By decision dated October 17, 2007, Mr. Maxner was granted summary judgment as to his Labor Law § 240(1) claim, and the School District was denied summary judgment as to its claim for contractual indemnification over and against Aurora because it had failed to establish that Mr. Maxner's accident was caused by the negligent act or omission of Aurora or its subcontractor, as required by the parties' contract. By decision dated March 31, 2008, Aurora was denied summary judgment as to its claim for contractual indemnification over and against Premium because it also had failed to establish that the accident was caused by the negligent act or omission of Premium or its subcontractor, as required by the contract between Aurora and Premium.

Accordingly, so much of the motion by the School District and its insurer, Transportation Insurance Company (Transportation), and the cross motion by Aurora and its insurer, QBE Insurance Corp. (QBE), which seeks summary judgment on their claims for contractual indemnification is denied because these same issues have already been addressed and rejected in this Court's previous decisions in the underlying action (D'Arata v New York Cent. Mut. Fire Ins. Co. , 76 NY2d 659, 664, 563 NYS2d 24). Ryan v New York Tel. Co. , 62 NY2d 494, 500, 478 NYS2d 823).

However, it is well settled that an insurer's duty to defend is broader than its duty to indemnify, such that an insurer may be obligated to defend its insured even if, at the conclusion of an underlying action, it is found to have no obligation to indemnify its insured (see, Automobile Ins. Co. of Hartford v Cook , 7 NY3d 131, 137, 818 NYS2d 176; Global Constr. Co. v Essex Ins. Co. , 52 AD3d 655, 860 NYS2d 614; City of New York v Evanston Ins. Co. , 39 AD3d 153, 157, 830 NYS2d 299). An insurer's duty to defend arises whenever, as is the case here, "the allegations within the four corners of the underlying complaint potentially give rise to a covered claim" (Worth Constr. Co. v Admiral Ins. Co. , 10 NY3d 411, 415, 859 NYS2d 101, quoting Frontier Insulation Contrs. v Merchants Mut. Ins. Co. , 91 NY2d 169, 175, 667 NYS2d 982). "This standard applies equally to additional insureds and named insureds" (Worth Constr. Co. v Admiral Ins. Co. , supra at 415; BP A.C. Corp. v One Beacon Ins. Group , 8 NY3d 708, 714, 840 NYS2d 302). Further, "an insured should not be denied an initial recourse to a carrier merely because another carrier may also be responsible" (Continental Cas. Co. v Rapid-American Corp. , 80 NY2d 640, 655, 593 NYS2d 966).

It is also well settled that a court addressing an insurance coverage dispute must initially look to the language of the subject policy (Raymond Corp. v National Union Fire Ins. Co. , 5 NY3d 157, 162, 800 NYS2d 89; State of New York v Home Indem.
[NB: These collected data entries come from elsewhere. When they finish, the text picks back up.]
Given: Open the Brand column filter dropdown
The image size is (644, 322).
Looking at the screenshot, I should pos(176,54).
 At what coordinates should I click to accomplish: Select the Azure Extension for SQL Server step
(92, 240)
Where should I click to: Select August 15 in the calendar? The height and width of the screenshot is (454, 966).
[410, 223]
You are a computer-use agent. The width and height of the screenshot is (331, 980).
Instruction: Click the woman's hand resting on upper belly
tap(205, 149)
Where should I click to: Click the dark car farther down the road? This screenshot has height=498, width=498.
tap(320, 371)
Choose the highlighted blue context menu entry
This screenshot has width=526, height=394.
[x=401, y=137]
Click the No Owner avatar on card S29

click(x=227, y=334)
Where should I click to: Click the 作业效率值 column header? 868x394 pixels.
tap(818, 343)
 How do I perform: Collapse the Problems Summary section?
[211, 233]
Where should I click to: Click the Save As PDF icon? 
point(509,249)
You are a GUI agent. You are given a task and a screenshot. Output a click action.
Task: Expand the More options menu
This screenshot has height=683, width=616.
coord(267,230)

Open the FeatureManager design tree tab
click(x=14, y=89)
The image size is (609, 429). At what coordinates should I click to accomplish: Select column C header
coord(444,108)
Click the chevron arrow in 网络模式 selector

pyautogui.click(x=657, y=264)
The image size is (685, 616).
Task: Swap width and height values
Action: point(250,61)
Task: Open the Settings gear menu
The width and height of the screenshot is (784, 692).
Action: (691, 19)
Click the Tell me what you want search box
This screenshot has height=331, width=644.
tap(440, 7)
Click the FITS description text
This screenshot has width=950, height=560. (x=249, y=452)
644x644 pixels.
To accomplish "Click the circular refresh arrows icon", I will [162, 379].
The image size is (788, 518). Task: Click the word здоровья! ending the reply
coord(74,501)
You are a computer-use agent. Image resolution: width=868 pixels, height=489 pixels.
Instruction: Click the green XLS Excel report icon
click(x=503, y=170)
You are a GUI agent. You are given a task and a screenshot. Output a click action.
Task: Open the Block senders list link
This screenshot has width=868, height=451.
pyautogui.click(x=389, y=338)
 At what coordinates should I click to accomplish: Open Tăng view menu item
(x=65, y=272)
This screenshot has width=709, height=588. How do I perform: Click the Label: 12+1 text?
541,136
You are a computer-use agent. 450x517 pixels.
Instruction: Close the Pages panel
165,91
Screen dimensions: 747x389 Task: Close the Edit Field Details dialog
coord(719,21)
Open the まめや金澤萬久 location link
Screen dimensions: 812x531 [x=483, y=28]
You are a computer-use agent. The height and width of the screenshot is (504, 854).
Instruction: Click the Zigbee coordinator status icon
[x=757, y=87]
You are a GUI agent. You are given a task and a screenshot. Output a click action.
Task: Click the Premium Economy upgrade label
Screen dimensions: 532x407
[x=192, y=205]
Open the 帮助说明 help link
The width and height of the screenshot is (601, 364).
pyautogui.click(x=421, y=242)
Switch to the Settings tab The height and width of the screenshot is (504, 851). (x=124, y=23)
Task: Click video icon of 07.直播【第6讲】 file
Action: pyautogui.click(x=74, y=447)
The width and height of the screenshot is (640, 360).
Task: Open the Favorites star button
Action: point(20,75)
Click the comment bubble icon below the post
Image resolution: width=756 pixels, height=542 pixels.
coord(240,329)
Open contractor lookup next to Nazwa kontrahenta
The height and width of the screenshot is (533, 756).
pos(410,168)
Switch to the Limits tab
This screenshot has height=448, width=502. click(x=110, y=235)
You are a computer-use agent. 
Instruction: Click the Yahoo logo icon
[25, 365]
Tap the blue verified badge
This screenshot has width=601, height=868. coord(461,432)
Co. , 66 NY2d 669, 671, 495 NYS2d 969). The policy is construed "in a way that affords a fair meaning to all of the language employed by the parties in the contract and leaves no provision without force and effect" (Raymond Corp. v National Union Fire Ins. Co., supra at 162, quoting Consolidated Edison Co. of N.Y. v Allstate Ins. Co. , 98 NY2d 208, 221-222, 746 NYS2d 622). "Unambiguous provisions of a policy are given their plain and ordinary meaning" (Lavanant v General Acc. Ins. Co. , 79 NY2d 623, 629, 584 NYS2d 744) and ambiguous provisions are construed "against the insurer who drafted the contract" (State Farm Mut. Auto Ins. Co. v Glinbizzi , 9 AD3d 756, 757, 780 NYS2d 434).

The Royal Sunalliance Insurance Policy

Premium's insurer is Royal Sunalliance (Royal) and the subject policy is modified by the General Liability Enhancement Endorsement, which provides at subdivision H entitled "ADDITIONAL INSUREDS — BY CONTRACT, AGREEMENT OR PERMIT" — The following is added to Section II WHO IS AN INSURED:

Any person or organization not otherwise identified in this coverage or by endorsement to this coverage as an insured and that you are required by written contract, written agreement or written permit to name as an insured but only for: (amounts of liability)

The contract between Aurora and Premium provides at Article 13, entitled "INSURANCE AND BONDS"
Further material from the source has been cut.